Full password reset is available via the following routes, all behind the guest middleware:
// Request a reset link
Route::get('forgot-password', [PasswordResetLinkController::class, 'create'])
    ->name('password.request');

Route::post('forgot-password', [PasswordResetLinkController::class, 'store'])
    ->name('password.email');

// Set a new password using the token from the email
Route::get('reset-password/{token}', [NewPasswordController::class, 'create'])
    ->name('password.reset');

Route::post('reset-password', [NewPasswordController::class, 'store'])
    ->name('password.store');
Laravel sends a signed reset link to the user’s email address.
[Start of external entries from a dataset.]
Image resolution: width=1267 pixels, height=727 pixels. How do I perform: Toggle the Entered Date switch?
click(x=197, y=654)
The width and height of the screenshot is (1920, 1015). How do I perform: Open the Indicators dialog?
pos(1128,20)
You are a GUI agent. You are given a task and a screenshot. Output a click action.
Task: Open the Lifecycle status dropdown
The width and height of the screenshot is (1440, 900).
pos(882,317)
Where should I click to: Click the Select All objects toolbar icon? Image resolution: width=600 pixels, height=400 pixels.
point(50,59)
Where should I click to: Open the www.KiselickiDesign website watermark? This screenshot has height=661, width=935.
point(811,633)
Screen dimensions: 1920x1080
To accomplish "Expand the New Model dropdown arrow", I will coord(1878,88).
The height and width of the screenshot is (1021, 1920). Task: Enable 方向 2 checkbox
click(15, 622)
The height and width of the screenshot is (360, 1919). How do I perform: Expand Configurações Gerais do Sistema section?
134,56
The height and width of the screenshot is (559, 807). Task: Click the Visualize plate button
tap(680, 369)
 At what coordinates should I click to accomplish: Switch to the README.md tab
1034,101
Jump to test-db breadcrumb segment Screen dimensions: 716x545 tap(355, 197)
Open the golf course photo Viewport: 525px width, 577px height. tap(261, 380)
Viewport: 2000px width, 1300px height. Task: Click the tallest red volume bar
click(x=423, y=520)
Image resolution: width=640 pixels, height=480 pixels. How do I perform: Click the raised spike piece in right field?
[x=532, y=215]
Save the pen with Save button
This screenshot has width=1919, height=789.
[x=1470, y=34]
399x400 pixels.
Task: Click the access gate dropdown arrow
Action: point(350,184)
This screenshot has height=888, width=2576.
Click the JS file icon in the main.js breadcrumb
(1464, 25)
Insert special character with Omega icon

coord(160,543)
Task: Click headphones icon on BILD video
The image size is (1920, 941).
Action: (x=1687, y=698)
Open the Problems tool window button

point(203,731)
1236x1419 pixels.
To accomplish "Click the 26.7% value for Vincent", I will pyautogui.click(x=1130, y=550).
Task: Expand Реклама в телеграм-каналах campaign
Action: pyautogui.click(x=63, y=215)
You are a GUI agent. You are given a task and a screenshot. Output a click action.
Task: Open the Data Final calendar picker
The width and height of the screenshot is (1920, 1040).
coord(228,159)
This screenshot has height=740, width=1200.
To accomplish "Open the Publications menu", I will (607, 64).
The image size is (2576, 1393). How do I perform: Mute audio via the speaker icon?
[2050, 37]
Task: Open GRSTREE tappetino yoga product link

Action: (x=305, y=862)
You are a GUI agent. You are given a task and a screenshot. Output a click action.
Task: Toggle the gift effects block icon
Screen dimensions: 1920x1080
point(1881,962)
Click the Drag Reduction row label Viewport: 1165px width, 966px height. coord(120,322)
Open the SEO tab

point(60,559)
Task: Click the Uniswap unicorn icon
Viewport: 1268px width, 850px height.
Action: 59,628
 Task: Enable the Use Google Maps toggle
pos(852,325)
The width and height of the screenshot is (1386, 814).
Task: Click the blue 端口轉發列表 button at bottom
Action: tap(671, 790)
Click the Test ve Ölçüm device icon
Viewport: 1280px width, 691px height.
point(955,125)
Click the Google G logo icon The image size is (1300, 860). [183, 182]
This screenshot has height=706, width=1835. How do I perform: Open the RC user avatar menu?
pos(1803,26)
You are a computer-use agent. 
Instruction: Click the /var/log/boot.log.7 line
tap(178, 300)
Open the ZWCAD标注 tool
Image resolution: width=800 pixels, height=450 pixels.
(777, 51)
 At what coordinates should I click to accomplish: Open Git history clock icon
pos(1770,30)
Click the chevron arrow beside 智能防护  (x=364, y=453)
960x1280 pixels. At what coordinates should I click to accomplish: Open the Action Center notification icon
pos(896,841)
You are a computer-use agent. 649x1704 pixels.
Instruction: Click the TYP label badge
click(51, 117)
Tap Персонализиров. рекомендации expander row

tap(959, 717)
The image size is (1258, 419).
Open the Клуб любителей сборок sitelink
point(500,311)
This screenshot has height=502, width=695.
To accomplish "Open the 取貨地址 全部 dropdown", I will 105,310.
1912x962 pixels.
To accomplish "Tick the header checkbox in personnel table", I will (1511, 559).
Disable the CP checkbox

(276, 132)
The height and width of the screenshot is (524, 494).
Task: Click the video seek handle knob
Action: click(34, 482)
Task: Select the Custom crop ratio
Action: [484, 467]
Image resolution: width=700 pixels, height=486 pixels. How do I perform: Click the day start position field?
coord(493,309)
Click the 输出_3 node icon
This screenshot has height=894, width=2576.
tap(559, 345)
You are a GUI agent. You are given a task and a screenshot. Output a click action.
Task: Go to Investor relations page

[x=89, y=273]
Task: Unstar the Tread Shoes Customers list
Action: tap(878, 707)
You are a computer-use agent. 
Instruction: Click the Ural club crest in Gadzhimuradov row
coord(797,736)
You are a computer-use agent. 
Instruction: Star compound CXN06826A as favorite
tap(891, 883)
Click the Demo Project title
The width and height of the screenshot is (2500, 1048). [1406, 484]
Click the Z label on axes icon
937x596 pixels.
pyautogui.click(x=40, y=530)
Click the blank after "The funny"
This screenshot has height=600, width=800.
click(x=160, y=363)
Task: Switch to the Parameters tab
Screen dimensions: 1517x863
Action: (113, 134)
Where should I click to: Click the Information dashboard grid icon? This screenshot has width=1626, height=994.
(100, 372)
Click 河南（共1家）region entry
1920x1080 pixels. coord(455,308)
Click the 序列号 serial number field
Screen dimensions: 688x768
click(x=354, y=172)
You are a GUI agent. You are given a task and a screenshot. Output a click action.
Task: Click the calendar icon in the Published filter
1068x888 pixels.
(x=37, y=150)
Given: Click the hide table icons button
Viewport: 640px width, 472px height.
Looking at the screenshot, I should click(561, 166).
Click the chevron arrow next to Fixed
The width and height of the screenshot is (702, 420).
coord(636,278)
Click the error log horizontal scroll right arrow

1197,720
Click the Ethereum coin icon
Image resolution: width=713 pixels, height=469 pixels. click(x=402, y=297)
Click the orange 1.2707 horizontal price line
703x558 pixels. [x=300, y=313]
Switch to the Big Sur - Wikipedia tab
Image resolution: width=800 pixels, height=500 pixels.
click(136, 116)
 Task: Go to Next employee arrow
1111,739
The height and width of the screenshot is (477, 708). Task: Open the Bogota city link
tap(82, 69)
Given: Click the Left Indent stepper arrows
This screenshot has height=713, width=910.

Clicking the link loads the reset form, which accepts the new password and logs the user in upon success.

Email verification

For authenticated users who have not yet verified their email, the following routes are available:
Route::get('verify-email', EmailVerificationPromptController::class)
    ->name('verification.notice');

Route::get('verify-email/{id}/{hash}', VerifyEmailController::class)
    ->middleware(['signed', 'throttle:6,1'])
    ->name('verification.verify');

Route::post('email/verification-notification', [EmailVerificationNotificationController::class, 'store'])
    ->middleware('throttle:6,1')
    ->name('verification.send');
The verification link is signed and rate-limited to 6 requests per minute to prevent abuse.

Password confirmation

Sensitive operations can require the user to re-enter their current password before proceeding:
Route::get('confirm-password', [ConfirmablePasswordController::class, 'show'])
    ->name('password.confirm');

Route::post('confirm-password', [ConfirmablePasswordController::class, 'store']);

Profile management

Authenticated users can manage their account through three profile endpoints:
MethodRouteAction
GET/profileShow the profile edit form
PATCH/profileUpdate name, email, or password
DELETE/profilePermanently delete the account
Route::get('/profile', [ProfileController::class, 'edit'])->name('profile.edit');
Route::patch('/profile', [ProfileController::class, 'update'])->name('profile.update');
Route::delete('/profile', [ProfileController::class, 'destroy'])->name('profile.destroy');
Password changes are also available via a dedicated endpoint:
Route::put('password', [PasswordController::class, 'update'])->name('password.update');

Logout

Logging out destroys the current session and invalidates the session cookie:
Route::post('logout', [AuthenticatedSessionController::class, 'destroy'])
    ->name('logout');
Logout uses a POST request (not GET) to protect against cross-site request forgery. Breeze includes the required CSRF token automatically in all forms.